As Maria bore down in mid-September 2017, we scrambled to board up windows, secure our animals in shelters, and brace ourselves for the worst. The wind started whipping in the early morning as Maria crossed over the coast and made its way toward Utuado.

A typical morning on the farm.
A typical morning on the farm.

By 9:30 am the eye of a Category 4 hurricane stood a few dozen miles from our farm, where ferocious 150-mph winds shattered our greenhouse, sliced off countless massive tree branches and freed most of our young fruit and bamboo trees from the earth.

The wind and rain were so fierce that at one point we wondered if the custom-made “tormentillas” that covered our windows and doors could stop Maria’s fury. But by early afternoon, the worst had passed and we stepped outside to assess the damage. It looked like nature had gone to war with itself—and lost.
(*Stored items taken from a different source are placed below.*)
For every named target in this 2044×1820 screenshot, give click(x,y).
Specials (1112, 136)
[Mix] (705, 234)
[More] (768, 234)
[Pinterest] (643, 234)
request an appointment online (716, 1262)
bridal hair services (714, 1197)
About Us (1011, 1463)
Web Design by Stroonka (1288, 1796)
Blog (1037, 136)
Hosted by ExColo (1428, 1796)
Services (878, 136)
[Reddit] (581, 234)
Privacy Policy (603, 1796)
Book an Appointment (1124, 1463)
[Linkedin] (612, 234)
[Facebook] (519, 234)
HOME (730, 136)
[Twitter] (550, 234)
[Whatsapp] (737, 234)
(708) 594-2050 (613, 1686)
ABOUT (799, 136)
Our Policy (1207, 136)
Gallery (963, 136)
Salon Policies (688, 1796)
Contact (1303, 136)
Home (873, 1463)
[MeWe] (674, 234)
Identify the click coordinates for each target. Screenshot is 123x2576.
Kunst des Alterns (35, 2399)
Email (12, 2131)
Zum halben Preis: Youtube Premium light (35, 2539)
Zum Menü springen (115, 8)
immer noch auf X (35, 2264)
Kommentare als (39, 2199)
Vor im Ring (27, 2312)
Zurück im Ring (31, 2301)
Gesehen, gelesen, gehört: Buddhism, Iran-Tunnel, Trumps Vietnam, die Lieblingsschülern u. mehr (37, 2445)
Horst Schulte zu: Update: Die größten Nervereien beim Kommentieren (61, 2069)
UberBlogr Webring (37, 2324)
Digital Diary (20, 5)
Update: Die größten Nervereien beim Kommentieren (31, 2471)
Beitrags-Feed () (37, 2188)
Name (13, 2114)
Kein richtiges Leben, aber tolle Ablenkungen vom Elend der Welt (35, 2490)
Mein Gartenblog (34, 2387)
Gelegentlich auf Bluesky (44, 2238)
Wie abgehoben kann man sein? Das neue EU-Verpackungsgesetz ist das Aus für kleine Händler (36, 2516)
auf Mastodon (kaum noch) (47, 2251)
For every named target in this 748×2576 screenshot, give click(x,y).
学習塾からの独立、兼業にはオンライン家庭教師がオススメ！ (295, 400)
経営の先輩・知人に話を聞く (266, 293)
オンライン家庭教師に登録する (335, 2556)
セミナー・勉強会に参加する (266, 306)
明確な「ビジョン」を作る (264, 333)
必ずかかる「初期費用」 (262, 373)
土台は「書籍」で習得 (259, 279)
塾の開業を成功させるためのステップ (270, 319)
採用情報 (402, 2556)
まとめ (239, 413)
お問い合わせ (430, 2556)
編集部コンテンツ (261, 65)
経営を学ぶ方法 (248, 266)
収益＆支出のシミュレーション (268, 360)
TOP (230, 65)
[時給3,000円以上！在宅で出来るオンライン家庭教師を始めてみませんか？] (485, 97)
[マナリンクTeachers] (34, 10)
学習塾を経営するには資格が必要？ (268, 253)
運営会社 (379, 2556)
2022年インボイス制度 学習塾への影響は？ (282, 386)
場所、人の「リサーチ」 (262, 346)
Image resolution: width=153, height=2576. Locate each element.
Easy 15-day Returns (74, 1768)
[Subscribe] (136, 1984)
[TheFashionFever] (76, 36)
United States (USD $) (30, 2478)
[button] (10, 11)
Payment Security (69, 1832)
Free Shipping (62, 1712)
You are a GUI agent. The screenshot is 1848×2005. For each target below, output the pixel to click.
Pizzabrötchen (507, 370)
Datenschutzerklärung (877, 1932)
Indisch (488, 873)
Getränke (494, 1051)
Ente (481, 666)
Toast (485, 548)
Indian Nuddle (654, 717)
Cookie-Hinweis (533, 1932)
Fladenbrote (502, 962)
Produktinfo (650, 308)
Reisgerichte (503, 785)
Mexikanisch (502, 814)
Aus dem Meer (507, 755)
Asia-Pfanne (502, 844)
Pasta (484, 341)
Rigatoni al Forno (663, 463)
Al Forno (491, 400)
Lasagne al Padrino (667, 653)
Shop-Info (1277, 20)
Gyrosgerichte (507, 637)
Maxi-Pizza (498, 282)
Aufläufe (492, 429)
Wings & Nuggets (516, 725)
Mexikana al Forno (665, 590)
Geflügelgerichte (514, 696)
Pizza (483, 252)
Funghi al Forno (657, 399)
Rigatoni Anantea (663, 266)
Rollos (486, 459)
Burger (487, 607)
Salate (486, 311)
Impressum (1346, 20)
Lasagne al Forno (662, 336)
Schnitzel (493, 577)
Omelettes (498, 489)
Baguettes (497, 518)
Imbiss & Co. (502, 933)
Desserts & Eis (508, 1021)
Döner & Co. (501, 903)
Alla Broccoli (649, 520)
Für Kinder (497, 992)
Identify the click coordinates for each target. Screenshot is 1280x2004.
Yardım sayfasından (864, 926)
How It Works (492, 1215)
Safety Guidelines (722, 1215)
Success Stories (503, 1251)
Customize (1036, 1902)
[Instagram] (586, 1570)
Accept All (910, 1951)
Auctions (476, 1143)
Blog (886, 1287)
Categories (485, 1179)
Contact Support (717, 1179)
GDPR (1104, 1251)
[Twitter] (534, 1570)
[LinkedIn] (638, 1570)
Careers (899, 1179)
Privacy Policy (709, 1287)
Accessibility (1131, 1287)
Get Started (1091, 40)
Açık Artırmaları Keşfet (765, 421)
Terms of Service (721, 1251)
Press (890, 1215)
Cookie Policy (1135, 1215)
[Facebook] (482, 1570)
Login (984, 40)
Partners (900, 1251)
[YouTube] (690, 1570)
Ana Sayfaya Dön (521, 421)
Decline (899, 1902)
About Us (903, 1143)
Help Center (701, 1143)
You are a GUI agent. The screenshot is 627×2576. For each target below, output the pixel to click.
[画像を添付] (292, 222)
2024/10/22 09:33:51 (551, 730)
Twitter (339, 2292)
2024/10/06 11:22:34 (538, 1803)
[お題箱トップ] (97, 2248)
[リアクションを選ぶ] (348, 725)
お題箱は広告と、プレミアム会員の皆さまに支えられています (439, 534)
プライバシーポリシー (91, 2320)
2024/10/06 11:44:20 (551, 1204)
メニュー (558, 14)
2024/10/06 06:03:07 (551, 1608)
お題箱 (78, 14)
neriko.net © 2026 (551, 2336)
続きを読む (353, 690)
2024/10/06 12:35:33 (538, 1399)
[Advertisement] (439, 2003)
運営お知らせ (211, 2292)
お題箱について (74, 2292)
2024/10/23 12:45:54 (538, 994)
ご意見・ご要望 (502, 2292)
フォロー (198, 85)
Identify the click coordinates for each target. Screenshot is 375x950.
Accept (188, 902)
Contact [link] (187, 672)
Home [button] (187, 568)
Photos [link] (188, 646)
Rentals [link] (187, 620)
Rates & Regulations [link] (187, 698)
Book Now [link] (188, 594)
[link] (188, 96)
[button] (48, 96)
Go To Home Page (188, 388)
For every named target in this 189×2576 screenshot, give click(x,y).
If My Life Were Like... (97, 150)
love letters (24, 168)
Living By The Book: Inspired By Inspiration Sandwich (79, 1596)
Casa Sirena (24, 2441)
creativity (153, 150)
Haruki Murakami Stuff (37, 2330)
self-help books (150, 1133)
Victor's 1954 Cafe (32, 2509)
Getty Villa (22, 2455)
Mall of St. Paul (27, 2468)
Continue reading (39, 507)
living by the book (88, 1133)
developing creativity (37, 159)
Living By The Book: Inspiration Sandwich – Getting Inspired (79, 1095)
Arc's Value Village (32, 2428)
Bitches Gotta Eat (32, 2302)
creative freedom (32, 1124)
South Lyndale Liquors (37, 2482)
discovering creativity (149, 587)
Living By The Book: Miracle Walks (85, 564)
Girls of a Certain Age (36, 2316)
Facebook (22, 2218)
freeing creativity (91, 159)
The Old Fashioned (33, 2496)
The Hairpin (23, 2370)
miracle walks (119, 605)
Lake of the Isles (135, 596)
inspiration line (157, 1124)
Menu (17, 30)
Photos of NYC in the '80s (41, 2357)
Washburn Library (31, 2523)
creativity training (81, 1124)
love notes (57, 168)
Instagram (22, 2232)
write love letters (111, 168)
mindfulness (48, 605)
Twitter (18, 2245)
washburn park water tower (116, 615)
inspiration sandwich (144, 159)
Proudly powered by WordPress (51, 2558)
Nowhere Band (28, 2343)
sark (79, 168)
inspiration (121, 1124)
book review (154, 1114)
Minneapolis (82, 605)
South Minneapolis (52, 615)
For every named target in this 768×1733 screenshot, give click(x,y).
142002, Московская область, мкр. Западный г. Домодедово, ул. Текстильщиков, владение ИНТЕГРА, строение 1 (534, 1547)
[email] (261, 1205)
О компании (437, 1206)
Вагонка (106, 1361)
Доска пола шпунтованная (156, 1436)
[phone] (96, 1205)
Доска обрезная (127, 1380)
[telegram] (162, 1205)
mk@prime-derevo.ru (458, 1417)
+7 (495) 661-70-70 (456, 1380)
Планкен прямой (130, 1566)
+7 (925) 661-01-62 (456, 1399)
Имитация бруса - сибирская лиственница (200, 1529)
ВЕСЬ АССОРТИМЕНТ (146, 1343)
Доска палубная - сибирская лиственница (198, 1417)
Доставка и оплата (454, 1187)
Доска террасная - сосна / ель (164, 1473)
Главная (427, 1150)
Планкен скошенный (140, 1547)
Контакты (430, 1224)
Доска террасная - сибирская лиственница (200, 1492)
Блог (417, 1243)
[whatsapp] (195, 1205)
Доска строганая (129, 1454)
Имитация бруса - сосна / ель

The farm we had spent nine years building was essentially no more. But we had our health, our land, and our animals, so we got back to work, as farmers do. It took us four days to clear the debris, which actually provided great organic material.

We may have been luckier than most: the road beyond our gate looked like a Medieval nightmare of mudslides and uprooted trees. Thankfully, Olga’s cousin Macho came around with his backhoe to clear the road and help people out.

Soon, we started to see the outlines of normalcy returning.

The author and husband, Paul months before Hurricane Maria in St. Thomas.
The author and husband, Paul months before Hurricane Maria in St. Thomas.

The Next Big Step
We may not fear the next hurricane, but after Maria we have a healthy respect for nature’s power. We like to think we’re prepared for anything, but we’re in our 60s now and less able to ride the roller coaster of rural farm life.

I fractured my back when I was 18, and now, more than ever, it likes to remind me that my best days are behind me. But more than hurricanes, we fear the vast uncertainty swirling around human civilization. As couples do, Paul and I run through our days over dinner, and talk invariably leads to the future and our place in it.

Whether it’s another pandemic, more hyperinflation, a global depression, World War III, AI coming to take everybody’s jobs or some other catastrophe we have yet to imagine, the future seems like a dark place, so we’re mulling major changes.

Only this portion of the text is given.